DE 09 Time Series Analysis 2025
Introduction to Time Series Analysis
Logistics
Timings: Tuesdays and Fridays at 11:30 AM, Tutorials on Wednesday 2:00 PM.
TA for the course: Nikhil Rajan and Hariharasudhan Selvaraj.
Prerequisites
The prerequisites are Statistics for Economics, Econometrics, Linear Algebra.
Our undergraduates have already studied a Macroeconomics course that heavily drew elements from Ender’s Applied Econometric Time Series. They have also studied a rigorous Stochastic Processes course.
Course Objectives
This course teaches the mathematical foundations of the Box–Jenkins approach to time series. Students will learn how time series models are constructed, what assumptions they require, and why the main methods work. The course will not treat ARIMA models as recipes. The goal is to help students build, modify, and critically evaluate models with mathematical clarity.
We will move from concrete examples to abstraction only when needed. Classroom work will combine mathematical reasoning, conceptual discussion, and programming exploration. Assignments and examinations will test precision, rigor, and depth of understanding.
Syllabus
- Difference equations and their analysis using matrices and lag operators.
- Stationarity, covariance stationarity, and ergodicity.

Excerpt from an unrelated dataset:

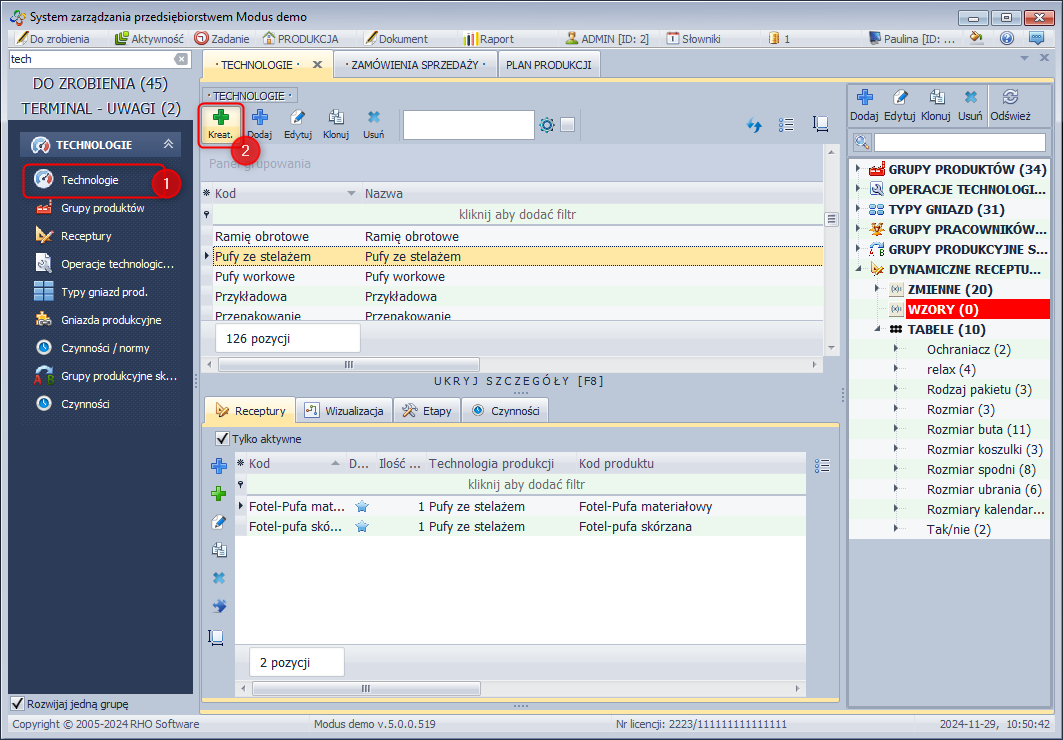
Task: Click Edytuj icon in right panel
Action: pos(900,103)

- ARMA processes: stability, invertibility, and Wold’s decomposition.
- Linear minimum mean squared error (MMSE) forecasting.
- Wiener–Kolmogorov representations and forecast updating.
- Brief review of multilinear regression.
- Maximum likelihood estimation for Gaussian time series models.
- Akaike Information Criteria.
- Ljung Box test, Normality tests, Dickey-Fuller tests.
- Box–Jenkins modeling philosophy.
Assignments
Exams
References
- “Time series analysis” : James D. Hamilton, 1994, (Princeton University Press, Princeton, NJ).